Comments on three points in line:

On 01/06/2018 18:23, Toerless Eckert wrote:
> Ok, lets separate out the threads here.
> 
> On Thu, May 31, 2018 at 03:35:31PM -0400, Michael Richardson wrote:
>>
>> Toerless Eckert <tte@cs.fau.de> wrote:
>>     > 1. The GRASP specification of 4.1.1 should only describe what is required
>>     > and valid for the standard of GRASP objective, which is the TCP proxy.
>>
>>     > Appendix C proxy option is not full/formally worked out, thats why
>>     > its in an appendix. If the authors want to propose a formal GRASP
>>
>> It's not mandatory to implement, which is why it got pushed to the appendix.
>> If it wasn't worked out, then it would be removed.
> 
> Ok. *sigh*. I guess i didn't quite get that. So, if we want to make GRASP in BRSKI
> fwork correctly for IPinIP instead of just making it sugestive, there are a bunch
> of fixes necessary. Some of them where part of the shepherd review suggestion
> you dismissed as bikeshed. You didn't like the idea of using objective-value strings
> to identify the proxy method. But the fix i suggested also fixed other GRASP
> details.
> 
> Anyhow. let me just list what i think is necessary to fi up the GRASP so it works
> for both TLS and IPinIP.
> 
> let me know if/how i can best help to get this done,I'd be happy to write up a
> diff if we can finally get through this.
> 
> Proposed changes to 4.1.1:
> 
>    Note: This 4.1.1 text fixes are not complete wrt. to the IPinIP port
>    constraints you seem to want to have according to the 4.2 text.
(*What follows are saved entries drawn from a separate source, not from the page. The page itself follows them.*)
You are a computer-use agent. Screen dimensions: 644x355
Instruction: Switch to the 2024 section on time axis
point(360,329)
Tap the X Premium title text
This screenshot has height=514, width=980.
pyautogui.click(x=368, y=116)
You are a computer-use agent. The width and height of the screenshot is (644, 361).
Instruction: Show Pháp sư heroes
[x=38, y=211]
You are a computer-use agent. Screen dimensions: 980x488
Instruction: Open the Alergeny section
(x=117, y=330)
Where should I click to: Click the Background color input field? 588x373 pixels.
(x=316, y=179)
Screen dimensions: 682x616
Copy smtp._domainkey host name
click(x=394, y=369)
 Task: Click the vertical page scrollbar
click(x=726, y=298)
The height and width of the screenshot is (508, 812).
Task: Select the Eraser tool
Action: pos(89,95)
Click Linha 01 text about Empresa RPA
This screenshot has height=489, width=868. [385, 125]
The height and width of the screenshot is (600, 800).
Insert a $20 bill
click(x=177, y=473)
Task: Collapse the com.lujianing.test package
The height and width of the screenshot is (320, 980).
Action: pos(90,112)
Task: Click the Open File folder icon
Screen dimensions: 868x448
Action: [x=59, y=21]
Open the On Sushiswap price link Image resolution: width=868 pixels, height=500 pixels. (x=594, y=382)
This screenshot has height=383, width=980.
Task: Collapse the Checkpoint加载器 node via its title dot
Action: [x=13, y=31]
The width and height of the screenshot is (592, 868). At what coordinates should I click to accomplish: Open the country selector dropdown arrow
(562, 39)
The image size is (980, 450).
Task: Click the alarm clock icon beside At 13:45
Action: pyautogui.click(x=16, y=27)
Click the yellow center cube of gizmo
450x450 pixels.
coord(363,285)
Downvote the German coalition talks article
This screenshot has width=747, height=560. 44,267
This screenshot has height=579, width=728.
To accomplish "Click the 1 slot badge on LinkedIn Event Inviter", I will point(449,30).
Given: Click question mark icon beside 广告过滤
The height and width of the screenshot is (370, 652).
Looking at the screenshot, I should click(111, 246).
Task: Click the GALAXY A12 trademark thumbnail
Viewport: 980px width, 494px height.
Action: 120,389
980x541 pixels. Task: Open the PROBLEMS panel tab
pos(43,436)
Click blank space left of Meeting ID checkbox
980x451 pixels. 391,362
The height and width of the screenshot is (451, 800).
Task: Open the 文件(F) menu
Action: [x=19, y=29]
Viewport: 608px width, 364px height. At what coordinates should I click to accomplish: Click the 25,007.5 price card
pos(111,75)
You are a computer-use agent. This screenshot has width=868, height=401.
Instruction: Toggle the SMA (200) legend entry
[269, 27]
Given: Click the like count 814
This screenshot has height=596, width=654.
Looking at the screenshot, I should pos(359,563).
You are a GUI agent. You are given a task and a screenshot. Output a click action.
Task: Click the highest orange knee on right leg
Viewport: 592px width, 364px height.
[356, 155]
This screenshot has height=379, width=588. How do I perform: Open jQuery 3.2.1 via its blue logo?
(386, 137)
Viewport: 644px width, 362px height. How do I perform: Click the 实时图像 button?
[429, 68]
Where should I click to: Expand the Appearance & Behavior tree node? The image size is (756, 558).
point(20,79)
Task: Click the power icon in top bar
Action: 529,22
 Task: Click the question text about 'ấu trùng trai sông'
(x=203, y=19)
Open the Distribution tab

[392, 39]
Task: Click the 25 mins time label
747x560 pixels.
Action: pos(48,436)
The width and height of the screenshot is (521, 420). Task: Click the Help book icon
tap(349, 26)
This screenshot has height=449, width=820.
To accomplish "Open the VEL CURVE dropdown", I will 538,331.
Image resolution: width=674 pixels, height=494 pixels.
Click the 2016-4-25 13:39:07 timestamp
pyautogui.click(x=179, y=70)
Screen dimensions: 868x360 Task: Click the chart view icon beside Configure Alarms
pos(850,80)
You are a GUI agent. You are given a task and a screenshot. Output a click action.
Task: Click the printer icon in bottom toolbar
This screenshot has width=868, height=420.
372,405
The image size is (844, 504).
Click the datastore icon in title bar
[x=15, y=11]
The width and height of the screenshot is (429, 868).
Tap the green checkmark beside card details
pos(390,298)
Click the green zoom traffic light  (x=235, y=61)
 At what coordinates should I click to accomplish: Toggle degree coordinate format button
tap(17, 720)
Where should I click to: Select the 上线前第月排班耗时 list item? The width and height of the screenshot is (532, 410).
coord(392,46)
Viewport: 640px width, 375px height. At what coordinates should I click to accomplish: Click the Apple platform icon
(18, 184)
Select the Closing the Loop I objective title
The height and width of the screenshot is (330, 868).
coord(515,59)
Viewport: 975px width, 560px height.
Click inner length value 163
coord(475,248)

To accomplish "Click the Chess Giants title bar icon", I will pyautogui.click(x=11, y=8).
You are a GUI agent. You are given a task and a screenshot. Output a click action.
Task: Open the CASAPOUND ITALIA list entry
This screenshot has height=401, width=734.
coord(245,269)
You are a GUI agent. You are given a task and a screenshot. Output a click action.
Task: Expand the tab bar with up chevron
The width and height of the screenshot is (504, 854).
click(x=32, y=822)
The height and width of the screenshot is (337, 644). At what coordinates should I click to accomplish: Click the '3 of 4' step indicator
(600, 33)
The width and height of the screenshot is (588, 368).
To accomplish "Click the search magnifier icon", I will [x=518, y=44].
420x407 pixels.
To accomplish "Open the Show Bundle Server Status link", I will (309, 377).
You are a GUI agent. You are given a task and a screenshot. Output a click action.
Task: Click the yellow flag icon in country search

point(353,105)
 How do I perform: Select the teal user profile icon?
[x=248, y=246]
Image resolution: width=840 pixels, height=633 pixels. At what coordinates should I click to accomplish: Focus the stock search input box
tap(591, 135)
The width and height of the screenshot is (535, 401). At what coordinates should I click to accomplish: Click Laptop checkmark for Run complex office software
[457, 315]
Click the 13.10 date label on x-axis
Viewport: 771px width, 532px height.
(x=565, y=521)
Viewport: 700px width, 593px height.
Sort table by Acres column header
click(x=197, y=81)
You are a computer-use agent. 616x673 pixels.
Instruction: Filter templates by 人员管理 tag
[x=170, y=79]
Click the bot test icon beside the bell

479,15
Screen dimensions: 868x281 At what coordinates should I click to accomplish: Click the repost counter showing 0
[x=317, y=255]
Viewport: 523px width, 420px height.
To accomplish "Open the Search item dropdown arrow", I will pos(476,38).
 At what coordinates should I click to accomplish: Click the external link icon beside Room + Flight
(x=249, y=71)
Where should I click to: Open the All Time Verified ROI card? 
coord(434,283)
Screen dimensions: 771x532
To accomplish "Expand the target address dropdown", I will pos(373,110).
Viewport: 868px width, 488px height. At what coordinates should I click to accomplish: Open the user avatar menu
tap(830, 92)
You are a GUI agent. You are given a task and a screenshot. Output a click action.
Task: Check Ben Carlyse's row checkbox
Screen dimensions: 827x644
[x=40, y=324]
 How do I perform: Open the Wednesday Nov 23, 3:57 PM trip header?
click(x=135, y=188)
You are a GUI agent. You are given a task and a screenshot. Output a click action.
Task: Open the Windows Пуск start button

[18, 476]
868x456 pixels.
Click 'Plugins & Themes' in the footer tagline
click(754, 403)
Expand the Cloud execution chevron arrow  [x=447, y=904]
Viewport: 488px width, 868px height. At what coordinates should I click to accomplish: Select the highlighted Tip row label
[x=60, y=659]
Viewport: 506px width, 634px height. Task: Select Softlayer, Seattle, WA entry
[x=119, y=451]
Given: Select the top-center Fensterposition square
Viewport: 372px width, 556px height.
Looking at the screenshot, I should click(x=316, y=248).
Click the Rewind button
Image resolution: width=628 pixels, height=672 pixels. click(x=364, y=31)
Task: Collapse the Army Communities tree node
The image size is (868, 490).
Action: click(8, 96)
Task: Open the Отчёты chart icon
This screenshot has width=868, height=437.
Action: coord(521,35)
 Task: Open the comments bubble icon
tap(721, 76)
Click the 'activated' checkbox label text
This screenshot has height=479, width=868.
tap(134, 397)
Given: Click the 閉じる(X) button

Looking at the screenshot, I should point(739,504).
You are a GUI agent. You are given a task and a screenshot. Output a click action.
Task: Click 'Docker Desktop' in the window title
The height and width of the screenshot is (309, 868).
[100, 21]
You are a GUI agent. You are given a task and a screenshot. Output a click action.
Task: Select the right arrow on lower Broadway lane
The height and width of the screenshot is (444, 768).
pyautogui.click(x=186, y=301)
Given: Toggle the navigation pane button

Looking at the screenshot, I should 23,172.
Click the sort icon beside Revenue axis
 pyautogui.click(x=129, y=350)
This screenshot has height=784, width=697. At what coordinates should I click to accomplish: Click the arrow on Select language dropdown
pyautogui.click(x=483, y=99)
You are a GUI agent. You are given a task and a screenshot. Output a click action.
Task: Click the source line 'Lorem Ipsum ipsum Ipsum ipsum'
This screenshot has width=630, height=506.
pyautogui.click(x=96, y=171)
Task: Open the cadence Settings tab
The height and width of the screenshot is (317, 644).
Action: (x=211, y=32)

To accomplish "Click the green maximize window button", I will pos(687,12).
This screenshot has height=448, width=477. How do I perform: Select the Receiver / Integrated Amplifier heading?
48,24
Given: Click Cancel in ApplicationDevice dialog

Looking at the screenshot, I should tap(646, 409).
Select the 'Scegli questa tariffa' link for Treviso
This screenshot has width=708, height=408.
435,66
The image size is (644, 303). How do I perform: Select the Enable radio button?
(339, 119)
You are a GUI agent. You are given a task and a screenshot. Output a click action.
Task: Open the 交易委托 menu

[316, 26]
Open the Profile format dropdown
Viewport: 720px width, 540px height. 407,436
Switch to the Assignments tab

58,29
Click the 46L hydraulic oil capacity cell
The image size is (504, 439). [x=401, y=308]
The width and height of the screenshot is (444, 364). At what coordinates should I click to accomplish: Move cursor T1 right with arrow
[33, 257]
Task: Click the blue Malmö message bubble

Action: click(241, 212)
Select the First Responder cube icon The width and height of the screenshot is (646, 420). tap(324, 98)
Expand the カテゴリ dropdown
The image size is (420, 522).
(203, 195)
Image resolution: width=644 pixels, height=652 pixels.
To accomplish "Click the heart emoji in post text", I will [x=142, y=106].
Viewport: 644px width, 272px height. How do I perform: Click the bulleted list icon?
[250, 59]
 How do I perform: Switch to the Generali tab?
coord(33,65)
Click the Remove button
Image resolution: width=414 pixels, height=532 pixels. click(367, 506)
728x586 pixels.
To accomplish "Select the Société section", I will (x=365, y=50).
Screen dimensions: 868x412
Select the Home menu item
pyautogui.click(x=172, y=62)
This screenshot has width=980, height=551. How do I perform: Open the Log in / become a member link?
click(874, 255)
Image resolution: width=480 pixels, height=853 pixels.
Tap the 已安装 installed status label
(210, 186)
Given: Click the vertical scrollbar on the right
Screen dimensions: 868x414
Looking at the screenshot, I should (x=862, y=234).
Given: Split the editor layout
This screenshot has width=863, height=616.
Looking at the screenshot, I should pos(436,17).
See below
>    for the 4.2 text discus, and if thats fine with you, then of course, we would
>    also need to incude the locator-options for permitted TCP/UDP ports of the IPinIP
>    proxy into the 4.1.1 AN_Proxy objective, because otherwise the Pledge wouldn't
>    know which TCP or UDP (address)/port numbers to use across the IPinIP proxy (i think).
> 
>    a) Insert after:
>       | A proxy uses the DULL GRASP M_FLOOD mechanism to announce itself.
>       | This announcement can be within the same message as the ACP
>       | announcement detailed in [I-D.ietf-anima-autonomic-control-plane].
> 
>       The optional IPinIP proxy as described in Appendix C requires
>       the following extension to the syntax of [GRASP]:
> 
>       transport-proto /= IPPROTO_IPINIP
>       IPPROTO_IPV6 = 41  ; [RFC2473]
> 
>       Figure xx: GRASP syntax extensions for BRSKI
> 
>       Note: Process wise we might need to declare BRSKI RFC to be an update to
>       GRASP RFC because of these two lines, but i would just wait until this gets
>       discussed with IANA and then suggest that we change instead GRASP before
>       it becomes RFC to: 
> 
>        transport-proto = 0..255

I'm really reluctant to do that for the reason I gave yesterday (it
allows rubbish values). I don't see why BRSKI can't just define the extra
value that it needs. That doesn't really require an "Updates:" IMHO.

I do want to revisit this later, very likely by adding an IANA registry,
but I don't see the rush.

> 
>       Aka: that way we can define IPPROTO_IPV6 perfectly in BRSKI without
>       extending GRASP (IMHO). We can still later on expend it beyond 255 when we need to,
>       but thats not a BRSKI RFC problem then anymore.

Yes, I think that's true in any case.

    Brian
> 
>    b) Change:
>       | The M_FLOOD is formatted as follows:
> 
>       To:
>       An example of M_FLOOD (without ACP) is as follows:
> 
>       (aka: "is formatted as" is not the correct lead in for an example).
> 
>    c) Fix up example picture:
> 
>       [M_FLOOD, 12340815, h'fe800000000000000000000000000001', 180000,
>           [ ["AN_Proxy", 4, 1 ],
>             [O_IPv6_LOCATOR,
>              h'fe800000000000000000000000000001', IPPROTO_TCP, 4443]],
>           [ ["AN_Proxy", 4, 1 ],
>             [O_IPv6_LOCATOR,
>              h'fe800000000000000000000000000001', IPPROTO_IPV6, 0]] ]
>       
>       Figure 6b: AN_Proxy Example
> 
>       This is actually multiple fixes
>        - Better title for picture (match AN_Proxy with following
>          CDDL picture title and 'example')
>        - the objective-value is not used, so "" for objective-value
>          is not really correct IMHO, the field is just not encoded:
>           ["AN_Proxy", 4, 1, "" ] -> ["AN_Proxy", 4, 1 ] 
>        - I think it helps a lot to understand how to announce
>          multiple proxy options, so i highly suggest to have the
>          above example include the TCP circuit proxy and IPinIP options.
>        - Whether or not you use one or two objective announcements,
>          you always need one more structure level around objective
>          and locator-option according to GRASP syntax,
>          aka:
>          changed:    ["AN_Proxy", 4, 1 ], ... 4443]
>          to:       [ ["AN_Proxy", 4, 1 ], ... 4443] ]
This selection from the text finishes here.